This article is over 7 years, 6 months old
Issue 2411

Publicity image for Making Colour exhibition

Making Colour
National Gallery, London WC2N 5DN
£4 on the door/£2 online,
7 September

Making colour begins with a quote from the impressionist painter Renoir.  He said, “Without paints in tubes there would have been no Cezanne, no Monet, no Sisley or Pissarro, nothing of what journalists call impressionism.”

Throughout the exhibition, paintings are paired with the materials—rocks, metals, plants or beetles—that the colours were produced from. 

This helps us understand what a painting originally looked like—before pigments changed through time, or when gold leaf shimmered in candlelight instead of falling flat under halogen lamps.

But it’s also an opportunity to look at the history of art from a radically different perspective.

It draws on years of work by the National Gallery’s scientific department, lifting it from a gimmick to a genuinely fascinating exhibition. 

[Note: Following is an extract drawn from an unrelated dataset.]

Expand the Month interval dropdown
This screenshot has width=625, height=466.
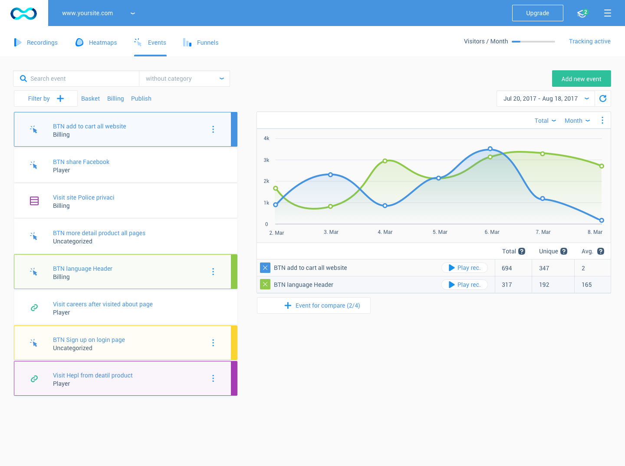tap(577, 121)
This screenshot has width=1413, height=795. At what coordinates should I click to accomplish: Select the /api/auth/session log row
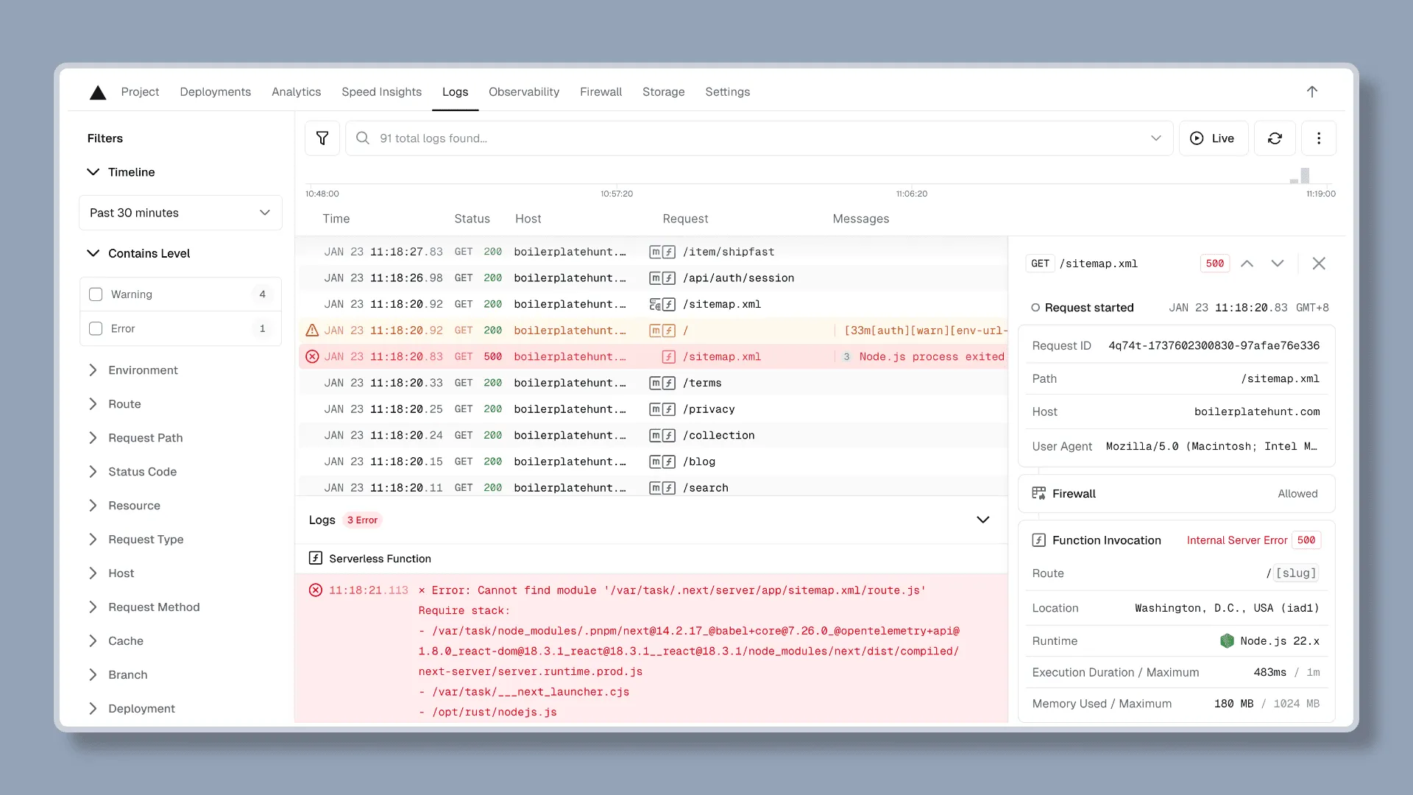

Each room tells the story of a different colour, leading up to the artistic innovations of the 19th century, which were made possible by the emerging chemical industry.

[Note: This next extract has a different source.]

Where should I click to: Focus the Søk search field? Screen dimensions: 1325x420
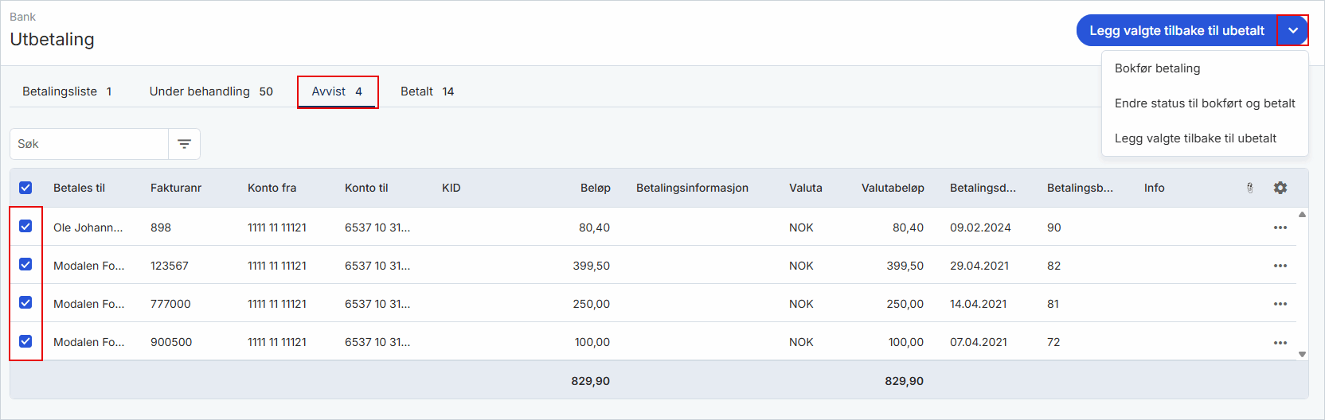point(89,144)
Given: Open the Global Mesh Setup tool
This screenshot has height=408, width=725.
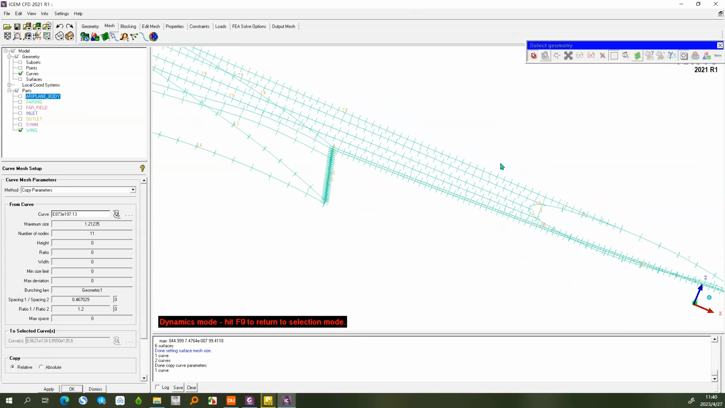Looking at the screenshot, I should (85, 37).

But, unfortunately, it also limits its scope. There’s little about the ancient world and nothing about the 20th and 21st centuries. 

Yet the petrochemical and digital revolutions transformed the ways we use colour. 

The changes in materials and technologies are also presented as separate from the social upheavals that accompanied them.

This stops Making Colour from being able to claim to be a comprehensive history of colour. 

But it’s still a fascinating glimpse at the material roots of art at a price that makes it accessible to a wide audience.